● Exercise instructions:
The entries below should be transcribed in their entirety, exactly as written.

Material provided START

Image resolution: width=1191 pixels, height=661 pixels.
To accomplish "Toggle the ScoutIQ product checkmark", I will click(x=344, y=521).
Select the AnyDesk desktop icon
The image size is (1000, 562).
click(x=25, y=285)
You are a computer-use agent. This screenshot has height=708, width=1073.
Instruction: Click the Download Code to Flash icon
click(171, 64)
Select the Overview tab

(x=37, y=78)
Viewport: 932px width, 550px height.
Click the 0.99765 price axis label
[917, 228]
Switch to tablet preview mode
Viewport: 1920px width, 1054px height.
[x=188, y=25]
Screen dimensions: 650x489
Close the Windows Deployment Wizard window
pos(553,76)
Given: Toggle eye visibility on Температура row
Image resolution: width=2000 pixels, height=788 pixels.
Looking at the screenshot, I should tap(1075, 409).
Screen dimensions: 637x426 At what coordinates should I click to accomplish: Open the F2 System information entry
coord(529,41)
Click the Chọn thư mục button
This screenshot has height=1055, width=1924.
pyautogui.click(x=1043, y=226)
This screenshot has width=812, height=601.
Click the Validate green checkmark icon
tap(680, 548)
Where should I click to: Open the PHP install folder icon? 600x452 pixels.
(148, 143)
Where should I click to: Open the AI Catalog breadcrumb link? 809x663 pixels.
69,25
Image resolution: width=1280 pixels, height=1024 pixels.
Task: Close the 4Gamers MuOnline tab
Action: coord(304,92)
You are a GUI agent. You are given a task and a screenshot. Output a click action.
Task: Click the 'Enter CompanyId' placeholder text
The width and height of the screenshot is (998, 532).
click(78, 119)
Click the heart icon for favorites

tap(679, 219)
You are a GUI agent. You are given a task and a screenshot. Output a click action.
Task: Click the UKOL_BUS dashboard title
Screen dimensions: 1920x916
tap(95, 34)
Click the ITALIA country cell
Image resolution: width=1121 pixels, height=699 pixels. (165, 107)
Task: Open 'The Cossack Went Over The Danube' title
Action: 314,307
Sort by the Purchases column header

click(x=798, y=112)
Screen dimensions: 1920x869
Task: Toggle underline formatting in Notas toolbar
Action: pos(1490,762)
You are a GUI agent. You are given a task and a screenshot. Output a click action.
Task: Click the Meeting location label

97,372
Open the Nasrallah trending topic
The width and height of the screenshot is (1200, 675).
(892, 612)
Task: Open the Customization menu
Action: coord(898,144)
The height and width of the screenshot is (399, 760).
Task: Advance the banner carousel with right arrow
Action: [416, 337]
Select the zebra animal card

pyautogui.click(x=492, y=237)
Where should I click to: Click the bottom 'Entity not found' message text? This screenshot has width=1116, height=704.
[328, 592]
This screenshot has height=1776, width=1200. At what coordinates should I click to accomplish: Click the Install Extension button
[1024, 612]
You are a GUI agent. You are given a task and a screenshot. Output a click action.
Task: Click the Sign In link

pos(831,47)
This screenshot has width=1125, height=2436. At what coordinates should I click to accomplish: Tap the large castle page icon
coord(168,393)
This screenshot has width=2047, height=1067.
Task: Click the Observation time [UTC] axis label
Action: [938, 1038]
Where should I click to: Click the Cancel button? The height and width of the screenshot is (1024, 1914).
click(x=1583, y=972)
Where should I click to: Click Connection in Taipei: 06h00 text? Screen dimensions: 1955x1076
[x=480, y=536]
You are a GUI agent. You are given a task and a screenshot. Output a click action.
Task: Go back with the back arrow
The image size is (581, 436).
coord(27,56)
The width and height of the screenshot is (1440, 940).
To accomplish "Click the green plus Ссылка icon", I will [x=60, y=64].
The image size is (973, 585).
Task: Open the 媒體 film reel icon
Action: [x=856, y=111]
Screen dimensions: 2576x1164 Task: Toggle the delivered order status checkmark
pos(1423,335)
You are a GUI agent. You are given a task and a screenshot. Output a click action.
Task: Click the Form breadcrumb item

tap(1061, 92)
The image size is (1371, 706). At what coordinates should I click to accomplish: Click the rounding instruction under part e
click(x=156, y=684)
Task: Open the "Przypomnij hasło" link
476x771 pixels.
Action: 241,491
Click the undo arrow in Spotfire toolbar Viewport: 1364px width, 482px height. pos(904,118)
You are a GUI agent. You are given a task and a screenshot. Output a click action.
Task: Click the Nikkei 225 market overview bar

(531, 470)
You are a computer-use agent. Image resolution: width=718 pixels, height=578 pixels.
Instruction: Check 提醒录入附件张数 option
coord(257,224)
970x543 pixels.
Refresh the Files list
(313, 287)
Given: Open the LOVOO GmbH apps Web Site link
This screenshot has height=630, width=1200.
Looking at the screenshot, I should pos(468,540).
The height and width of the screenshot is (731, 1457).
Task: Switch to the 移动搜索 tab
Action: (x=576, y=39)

Material provided END

● Output for this exercise:
Image resolution: width=1191 pixels, height=661 pixels.
To accomplish "Toggle the ScoutIQ product checkmark", I will click(x=344, y=521).
Select the AnyDesk desktop icon
The image size is (1000, 562).
click(x=25, y=285)
You are a computer-use agent. This screenshot has height=708, width=1073.
Instruction: Click the Download Code to Flash icon
click(171, 64)
Select the Overview tab

(x=37, y=78)
Viewport: 932px width, 550px height.
Click the 0.99765 price axis label
[917, 228]
Switch to tablet preview mode
Viewport: 1920px width, 1054px height.
[x=188, y=25]
Screen dimensions: 650x489
Close the Windows Deployment Wizard window
pos(553,76)
Given: Toggle eye visibility on Температура row
Image resolution: width=2000 pixels, height=788 pixels.
Looking at the screenshot, I should tap(1075, 409).
Screen dimensions: 637x426 At what coordinates should I click to accomplish: Open the F2 System information entry
coord(529,41)
Click the Chọn thư mục button
This screenshot has height=1055, width=1924.
pyautogui.click(x=1043, y=226)
This screenshot has width=812, height=601.
Click the Validate green checkmark icon
tap(680, 548)
Where should I click to: Open the PHP install folder icon? 600x452 pixels.
(148, 143)
Where should I click to: Open the AI Catalog breadcrumb link? 809x663 pixels.
69,25
Image resolution: width=1280 pixels, height=1024 pixels.
Task: Close the 4Gamers MuOnline tab
Action: coord(304,92)
You are a GUI agent. You are given a task and a screenshot. Output a click action.
Task: Click the 'Enter CompanyId' placeholder text
The width and height of the screenshot is (998, 532).
click(78, 119)
Click the heart icon for favorites

tap(679, 219)
You are a GUI agent. You are given a task and a screenshot. Output a click action.
Task: Click the UKOL_BUS dashboard title
Screen dimensions: 1920x916
tap(95, 34)
Click the ITALIA country cell
Image resolution: width=1121 pixels, height=699 pixels. (165, 107)
Task: Open 'The Cossack Went Over The Danube' title
Action: 314,307
Sort by the Purchases column header

click(x=798, y=112)
Screen dimensions: 1920x869
Task: Toggle underline formatting in Notas toolbar
Action: pos(1490,762)
You are a GUI agent. You are given a task and a screenshot. Output a click action.
Task: Click the Meeting location label

97,372
Open the Nasrallah trending topic
The width and height of the screenshot is (1200, 675).
(892, 612)
Task: Open the Customization menu
Action: coord(898,144)
The height and width of the screenshot is (399, 760).
Task: Advance the banner carousel with right arrow
Action: [416, 337]
Select the zebra animal card

pyautogui.click(x=492, y=237)
Where should I click to: Click the bottom 'Entity not found' message text? This screenshot has width=1116, height=704.
[328, 592]
This screenshot has height=1776, width=1200. At what coordinates should I click to accomplish: Click the Install Extension button
[1024, 612]
You are a GUI agent. You are given a task and a screenshot. Output a click action.
Task: Click the Sign In link

pos(831,47)
This screenshot has width=1125, height=2436. At what coordinates should I click to accomplish: Tap the large castle page icon
coord(168,393)
This screenshot has width=2047, height=1067.
Task: Click the Observation time [UTC] axis label
Action: [938, 1038]
Where should I click to: Click the Cancel button? The height and width of the screenshot is (1024, 1914).
click(x=1583, y=972)
Where should I click to: Click Connection in Taipei: 06h00 text? Screen dimensions: 1955x1076
[x=480, y=536]
You are a GUI agent. You are given a task and a screenshot. Output a click action.
Task: Go back with the back arrow
The image size is (581, 436).
coord(27,56)
The width and height of the screenshot is (1440, 940).
To accomplish "Click the green plus Ссылка icon", I will [x=60, y=64].
The image size is (973, 585).
Task: Open the 媒體 film reel icon
Action: [x=856, y=111]
Screen dimensions: 2576x1164 Task: Toggle the delivered order status checkmark
pos(1423,335)
You are a GUI agent. You are given a task and a screenshot. Output a click action.
Task: Click the Form breadcrumb item

tap(1061, 92)
The image size is (1371, 706). At what coordinates should I click to accomplish: Click the rounding instruction under part e
click(x=156, y=684)
Task: Open the "Przypomnij hasło" link
476x771 pixels.
Action: 241,491
Click the undo arrow in Spotfire toolbar Viewport: 1364px width, 482px height. pos(904,118)
You are a GUI agent. You are given a task and a screenshot. Output a click action.
Task: Click the Nikkei 225 market overview bar

(531, 470)
You are a computer-use agent. Image resolution: width=718 pixels, height=578 pixels.
Instruction: Check 提醒录入附件张数 option
coord(257,224)
970x543 pixels.
Refresh the Files list
(313, 287)
Given: Open the LOVOO GmbH apps Web Site link
This screenshot has height=630, width=1200.
Looking at the screenshot, I should pos(468,540).
The height and width of the screenshot is (731, 1457).
Task: Switch to the 移动搜索 tab
Action: (x=576, y=39)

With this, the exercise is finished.